D'emblée, je choisis de rejouer à TLOU en mode survivant. A mon sens, c'est de cette décision initiale que va découler tout le reste. En survivant, TLOU se révèle être le jeu qu'il aurait dû être dès le départ : organique et viscéral. Joué au casque, il force à écouter le souffle des claqueurs avant de s'engager la peur au ventre, à frémir en entendant les courses furieuses d'ennemis se ruant vers vous alors que le chargeur n'affiche que deux balles. Les combats au corps à corps prennent immédiatement une autre dimension, chaque coup mal porté menant à une inévitable perte. Les munitions se raréfient, l'attention doit être totale et constante. En optant pour ce niveau de difficulté, j'ai l'impression de revenir aux sensations archaïques des survival horror PSone où chaque mauvaise décision se payait comptant.

C'est dans ce climat irrespirable, parmi les monstres nauséabonds, que protéger Ellie me paraît devenir une évidence. Très vite, l'empathie se développe. Bien entendu, elle court toujours comme une folle au devant des ennemis tandis que je fais preuve de la plus grande prudence afin de n'éveiller aucun soupçon. C'est d'ailleurs le seul défaut du jeu, l'unique concession faite au réalisme des situations.

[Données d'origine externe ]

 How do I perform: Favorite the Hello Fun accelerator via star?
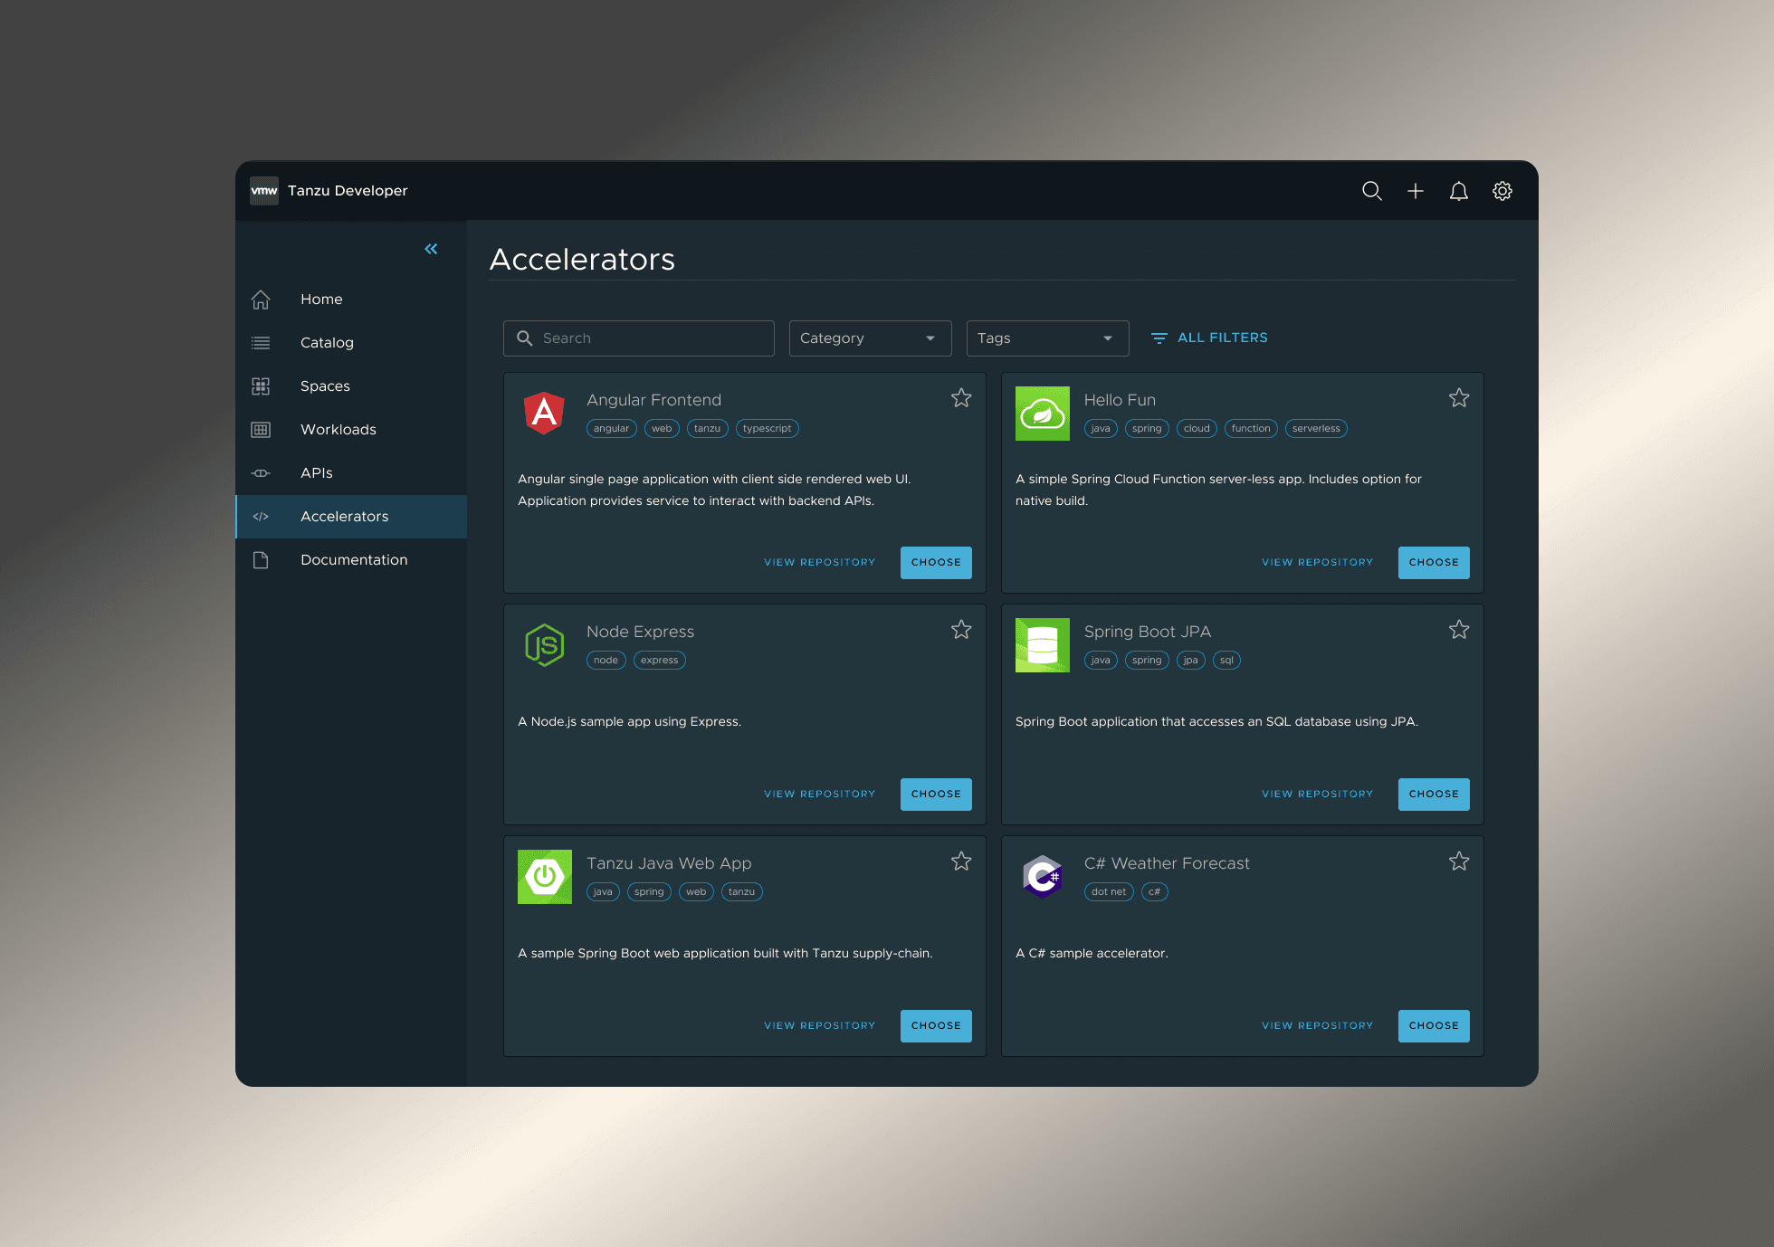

Ce second run me permet également d'apprécier toutes les nuances et les subtiles interactions entre Joel et Ellie dont l'amitié grandit à travers les épreuves et les difficultés. Après la perte initiale de sa fille qui le marquera à jamais au fer rouge, Joel ne peut pas perdre Ellie. A quoi bon résister, subsister et lutter férocement jour après jour dans un monde en déliquescence si ce n'est pour défendre la chair que l'on aime ? Ces questions, les réactions à fleur de peau de Joel, écorché vif qui ne demandait qu'à protéger un être cher à nouveau amènent TLOU vers des cimes que peu de jeux sont déjà allés tutoyer.

 

 

Arrête tes conneries, tu vas me faire chialer...

 

 

Peut-être moins poignante que la relation Lee/Clementine de The Walking Dead - on y revient toujours - Joel/Ellie forment indéniablement l'un des plus beaux duos du jeux vidéo. Incarner Ellie, plus tard dans le jeu, finira de révéler la quintessence de cette relation père adoptif/fille adoptive, alors que l'urgence de sauver Joel se fait totale.

A la réflexion, je crois qu'il n'existe rien de plus éloigné dans la forme que The Last Of Us et Beyond : Two Souls. Les deux jeux tendent à embarquer le joueur dans une expérience interactive poignante et se détachent tous les deux de la majorité des autres productions par un impératif narratif très important. Or, le tour de force de TLOU est de parvenir à agencer cette narration au cœur du jeu, au cœur du gameplay. En effectuant des choix forts ou en se baladant, en observant la candeur d'Ellie entre deux phases d'action, TLOU raconte une histoire qui se donne à vivre, manette en mains.

Une histoire différente des précédentes productions du studio et qui prouve, encore une fois, l'immense talent qu'ont les équipes de Naughty Dog à nous faire vivre des aventures qui élèvent le média et qui nous font aimer jouer, année après année, tout simplement.